Su habilidad para encontrar espacios en la defensa contraria era inigualable. Como un cazador en busca de su presa, Miller se movía con astucia por la cancha, esperando el momento perfecto para lanzar su ataque. Y cuando llegaba el momento, no vacilaba. Con un lanzamiento suave y preciso, el balón encontraba su destino una y otra vez. Cada canasta era como una nota en una sinfonía épica, una melodía de triunfo que resonaba en los corazones de los espectadores. Los gritos de júbilo llenaban el aire, mientras Miller continuaba su marcha triunfal hacia la inmortalidad deportiva.
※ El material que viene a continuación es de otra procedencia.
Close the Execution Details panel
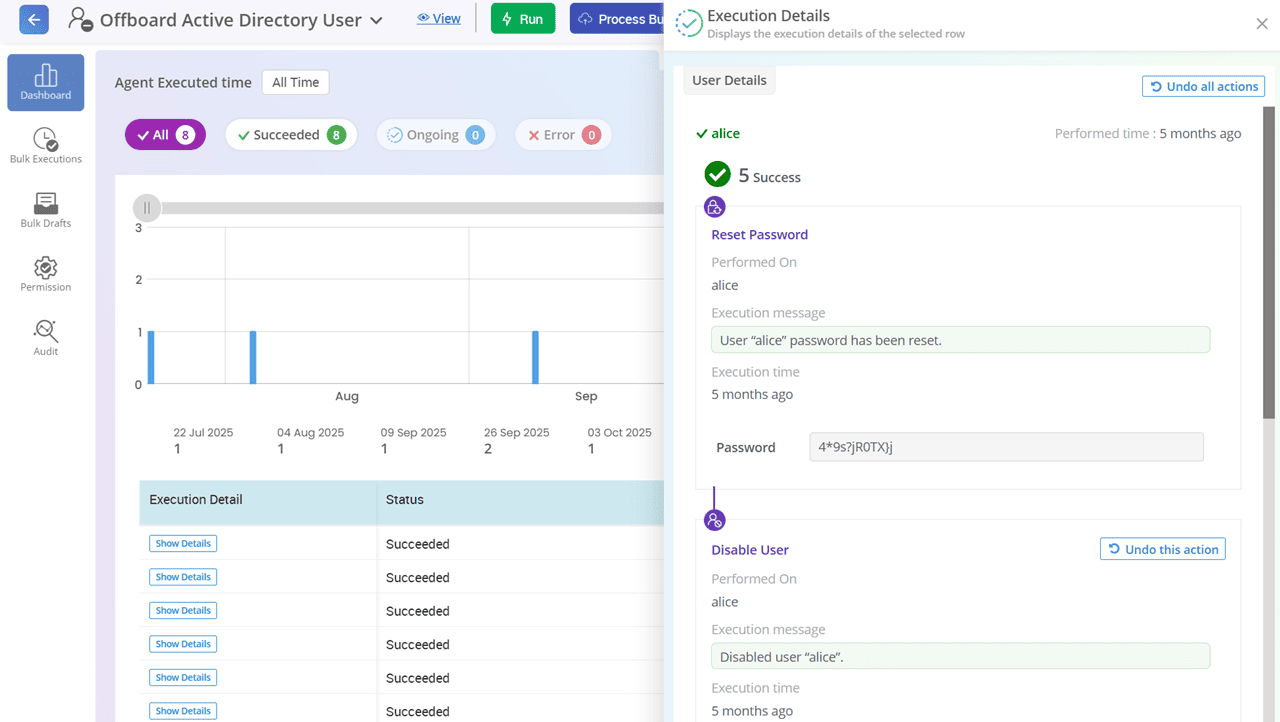 point(1261,24)
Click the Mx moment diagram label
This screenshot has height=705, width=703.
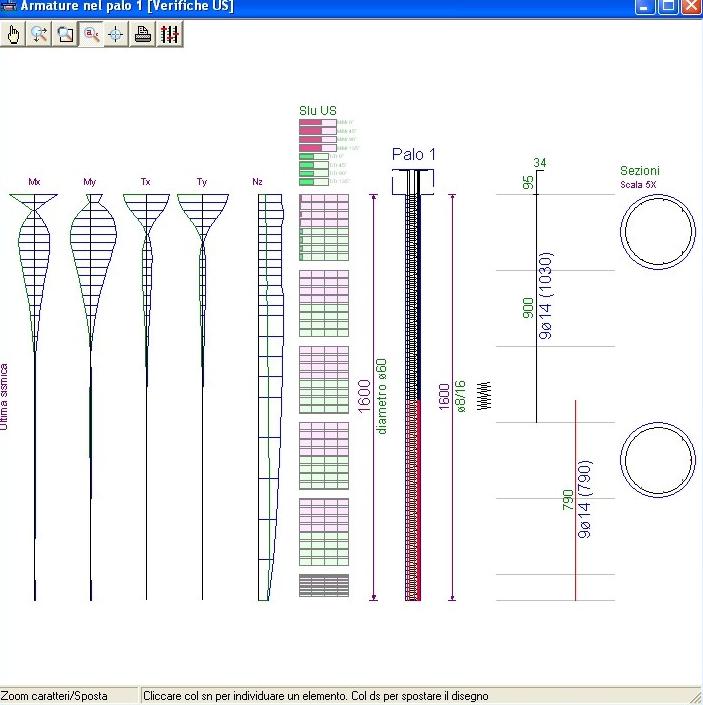pos(34,182)
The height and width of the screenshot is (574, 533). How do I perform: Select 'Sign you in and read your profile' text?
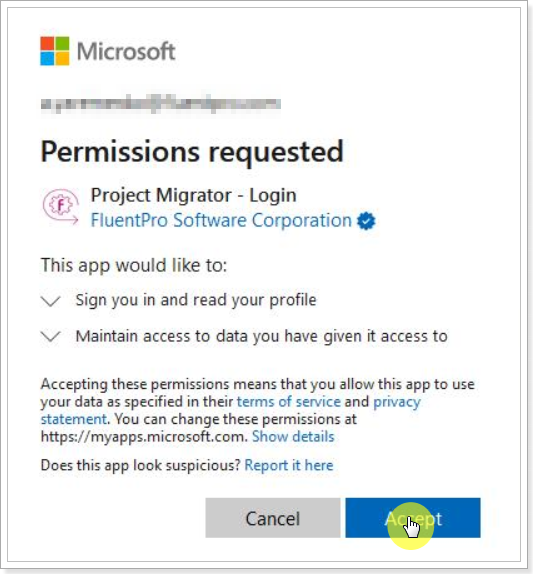coord(196,300)
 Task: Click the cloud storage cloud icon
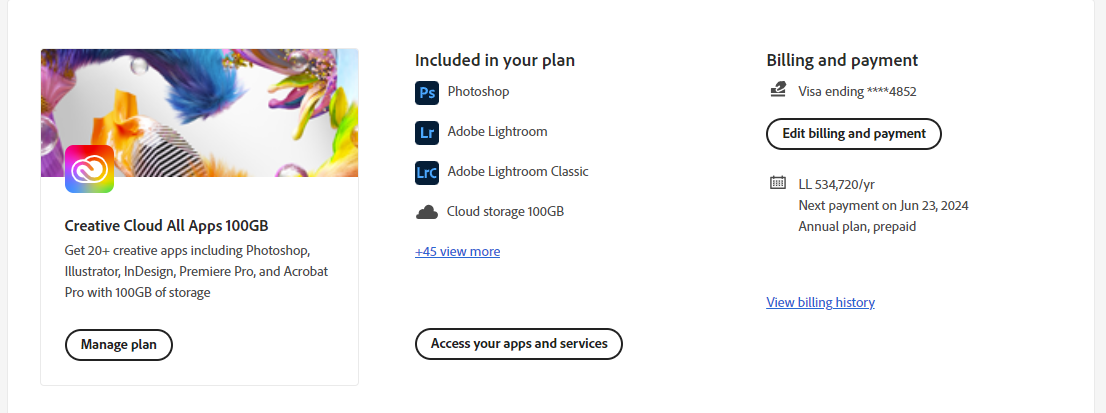click(427, 212)
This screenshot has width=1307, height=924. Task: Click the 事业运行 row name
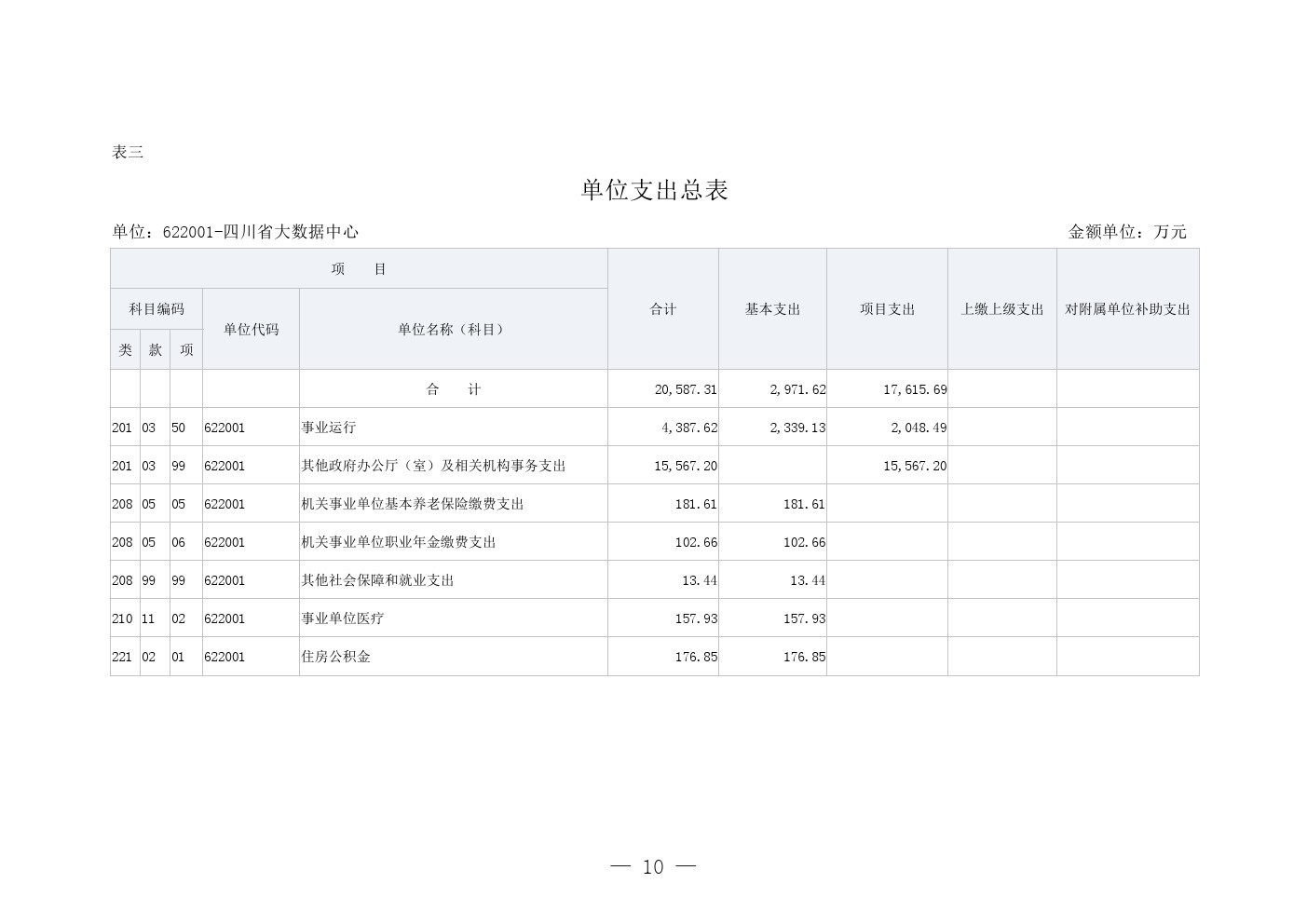[x=328, y=428]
Pero más allá de los puntos que acumulaba en el marcador, era la pasión que Miller transmitía lo que realmente cautivaba al público. Cada vez que tomaba el balón, parecía estar poseído por una fuerza sobrenatural, una determinación inquebrantable que lo llevaba a superar cualquier obstáculo que se interpusiera en su camino. Ya fuera desde la línea de tres puntos o penetrando hacia el aro, el juego de Miller era una sonata de movimiento y maestría. A medida que el reloj avanzaba, la tensión en el pabellón angelina era palpable. Los aficionados estaban al borde de sus asientos, maravillados por el espectáculo que se desarrollaba ante sus ojos. Pero para Miller, el ruido del público se desvanecía en el fondo. Estaba inmerso en el momento, en su misión de llevar a su equipo hacia la victoria.
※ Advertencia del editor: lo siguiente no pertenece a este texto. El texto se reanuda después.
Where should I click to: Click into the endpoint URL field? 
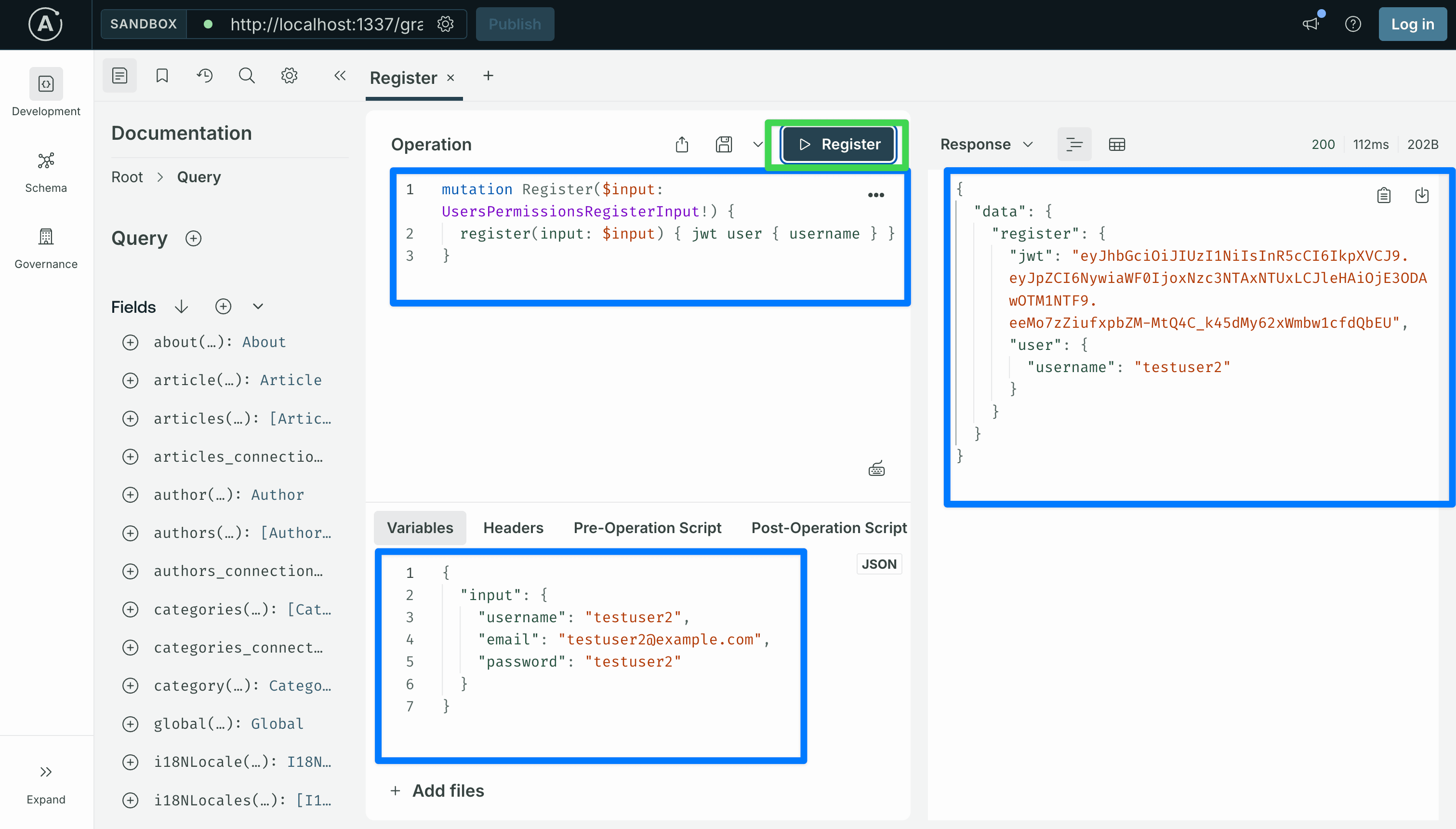(326, 24)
Y así lo hizo. Con cada canasta, Miller elevaba el nivel de su juego y el de su equipo. Su actuación no solo fue una exhibición de talento individual, sino también un acto de liderazgo inspirador. Sus compañeros de equipo se alimentaban de su energía, elevando su propio juego para acompañar el ritmo vertiginoso impuesto por Miller. Minuto tras minuto, Reggie Miller escribía su propia leyenda en las páginas del baloncesto universitario. Con 33 puntos en una segunda mitad casi perfecta, elevó su juego a nuevas alturas y llevó a su equipo hacia la victoria con una actuación que quedará grabada en la memoria de todos los que tuvieron el privilegio de presenciarla. Esa noche, en el Pauley Pavilion, Reggie Miller demostró al mundo lo que significa ser verdaderamente grande en el deporte.

Cuando el silbato finalmente sonó, el “box score” reveló la magnitud de la hazaña de Miller: 42 puntos totales, 33 de ellos en una segunda mitad antológica. Una cifra impresionante que reflejaba la grandeza de su actuación. Pero más allá de los números, fue la pasión y la determinación que Miller exhibió en cada minuto del juego lo que dejó una impresión indeleble en la mente de todos los presentes. El resultado final, 99 – 86 a favor de UCLA, quedaba eclipsado por la descomunal actuación del alero. Todos eran conscientes de que al día siguiente no se iba a hablar del marcador, sino de uno de los mejores partidos de un jugador llamado a marcar una época en el mundo del baloncesto.

En los anales del baloncesto universitario, el nombre de Reggie Miller brilla con luz propia. Su actuación épica contra Louisville en aquel lejano febrero de 1987 perdurará como un testimonio eterno de su grandeza en la cancha. Y aunque los años puedan pasar y los recuerdos se desvanezcan, la leyenda de Reggie Miller seguirá viva en el corazón de todos los que tuvieron el privilegio de presenciar su magia sobre el legendario parqué del Pauley Pavilion.